┌──

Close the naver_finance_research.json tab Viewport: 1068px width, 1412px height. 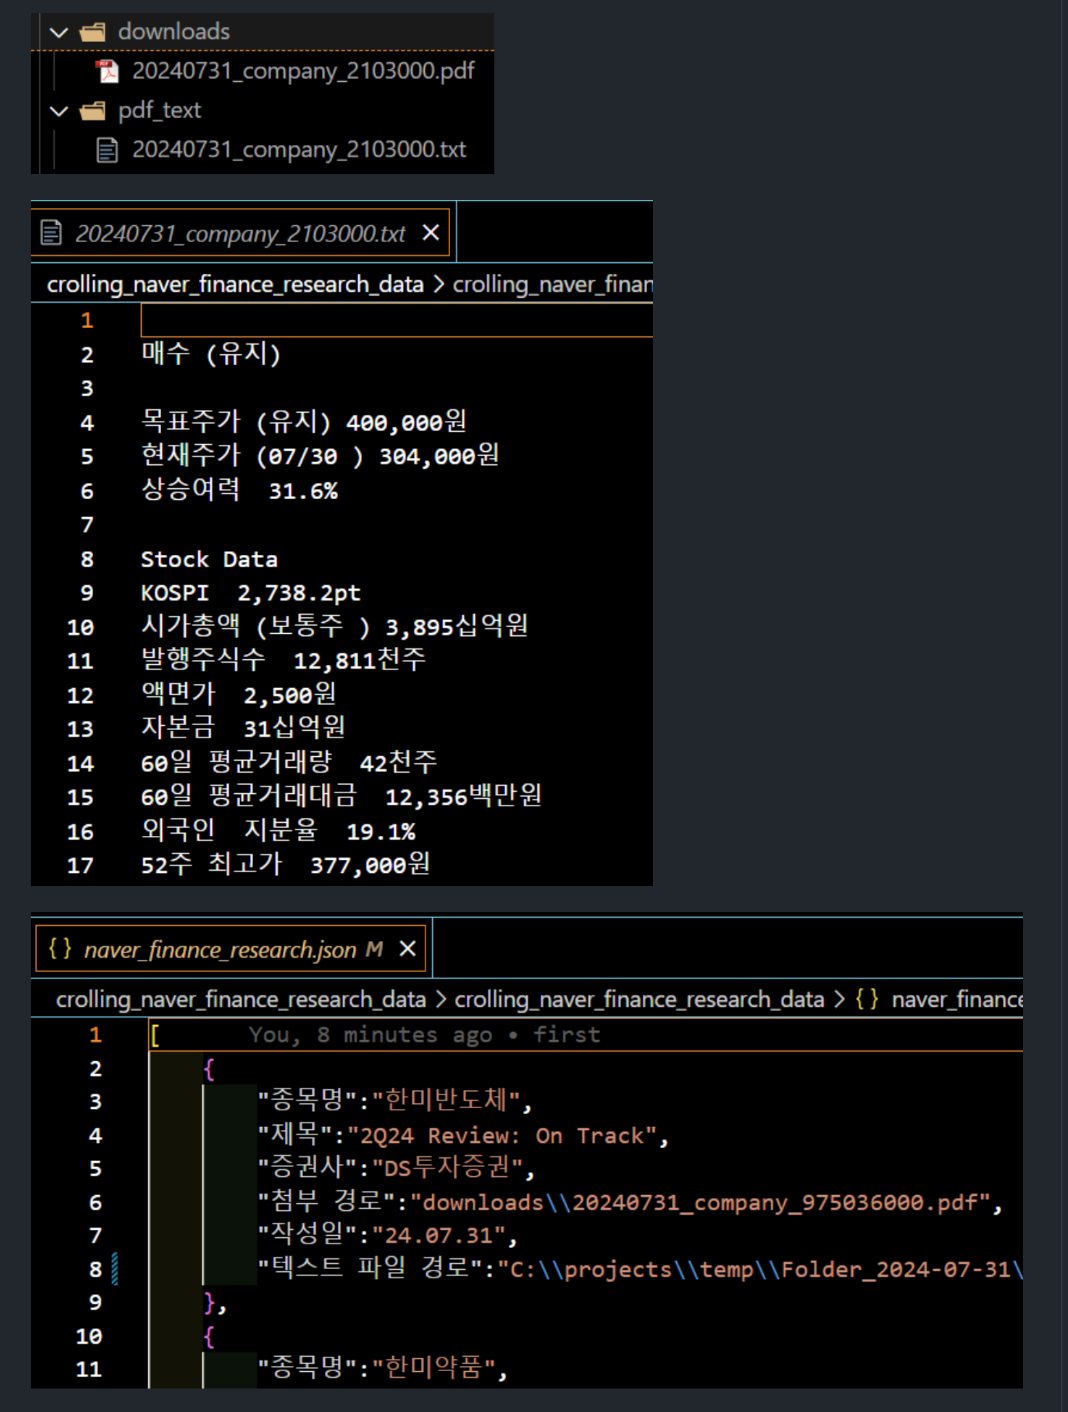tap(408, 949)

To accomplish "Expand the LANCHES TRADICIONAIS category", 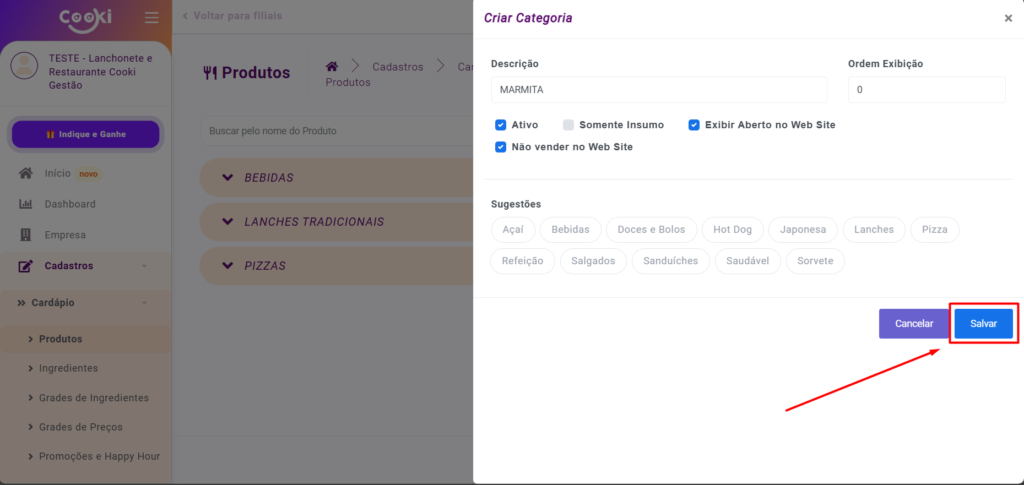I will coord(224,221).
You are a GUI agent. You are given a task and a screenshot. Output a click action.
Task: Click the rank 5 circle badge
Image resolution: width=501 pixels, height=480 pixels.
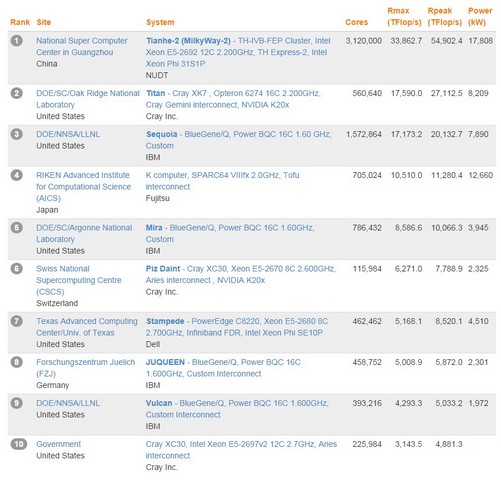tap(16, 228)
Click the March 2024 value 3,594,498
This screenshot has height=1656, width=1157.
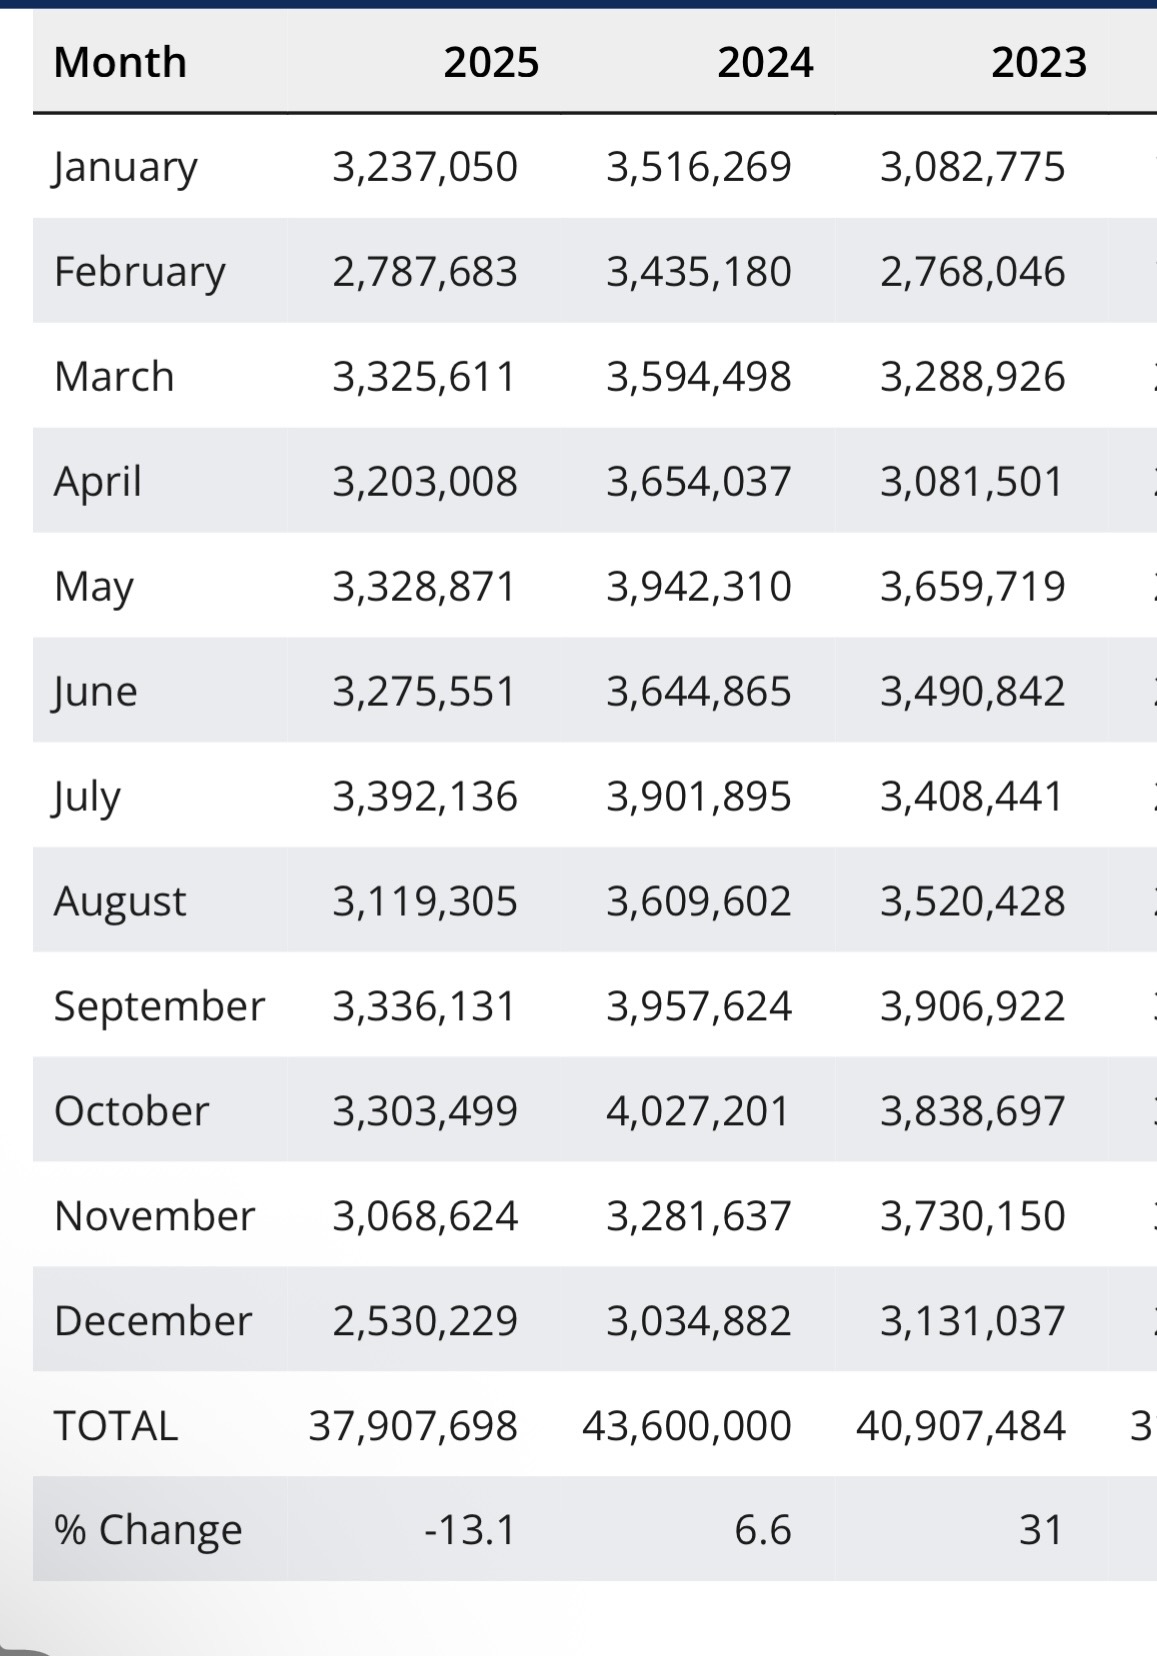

└──

> _Directive_: Return each line above that contains the word "screenshot".

> _Task answer_:
You are a GUI agent. You are given a task and a screenshot. Output a click action.
This screenshot has height=1656, width=1157.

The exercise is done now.